Records supplied Start Marker
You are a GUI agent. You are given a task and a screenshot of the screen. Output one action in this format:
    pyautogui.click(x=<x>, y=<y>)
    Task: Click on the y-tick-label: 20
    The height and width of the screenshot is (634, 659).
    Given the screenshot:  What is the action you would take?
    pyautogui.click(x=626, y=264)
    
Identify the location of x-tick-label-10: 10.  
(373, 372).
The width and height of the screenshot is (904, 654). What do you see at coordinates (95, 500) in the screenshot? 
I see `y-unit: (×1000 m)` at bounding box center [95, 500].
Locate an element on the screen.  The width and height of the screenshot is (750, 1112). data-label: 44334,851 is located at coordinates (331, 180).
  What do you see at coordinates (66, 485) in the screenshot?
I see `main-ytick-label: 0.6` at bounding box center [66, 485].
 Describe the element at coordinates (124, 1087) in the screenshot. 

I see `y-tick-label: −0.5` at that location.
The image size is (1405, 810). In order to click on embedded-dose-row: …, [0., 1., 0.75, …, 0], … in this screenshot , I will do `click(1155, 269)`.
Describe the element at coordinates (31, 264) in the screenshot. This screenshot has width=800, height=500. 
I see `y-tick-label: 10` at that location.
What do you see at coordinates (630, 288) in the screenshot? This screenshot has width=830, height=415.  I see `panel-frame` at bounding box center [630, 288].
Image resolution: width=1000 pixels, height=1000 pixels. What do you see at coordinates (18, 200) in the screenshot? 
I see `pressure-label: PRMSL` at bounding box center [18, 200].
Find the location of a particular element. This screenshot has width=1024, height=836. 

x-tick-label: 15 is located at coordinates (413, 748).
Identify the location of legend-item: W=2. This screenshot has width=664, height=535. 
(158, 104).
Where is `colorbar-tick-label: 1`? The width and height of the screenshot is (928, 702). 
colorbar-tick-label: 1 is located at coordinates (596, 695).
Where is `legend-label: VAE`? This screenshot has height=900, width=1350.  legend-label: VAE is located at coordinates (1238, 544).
Records supplied End Marker
Rewrite the saved entries as a numbered list, starting from the line containing "is (928, 702)." and continuing through the final line, with both ends included and blank lines omitted.

Solution:
1. Where is `colorbar-tick-label: 1`? The width and height of the screenshot is (928, 702). 
2. colorbar-tick-label: 1 is located at coordinates (596, 695).
3. Where is `legend-label: VAE`? This screenshot has height=900, width=1350.  legend-label: VAE is located at coordinates (1238, 544).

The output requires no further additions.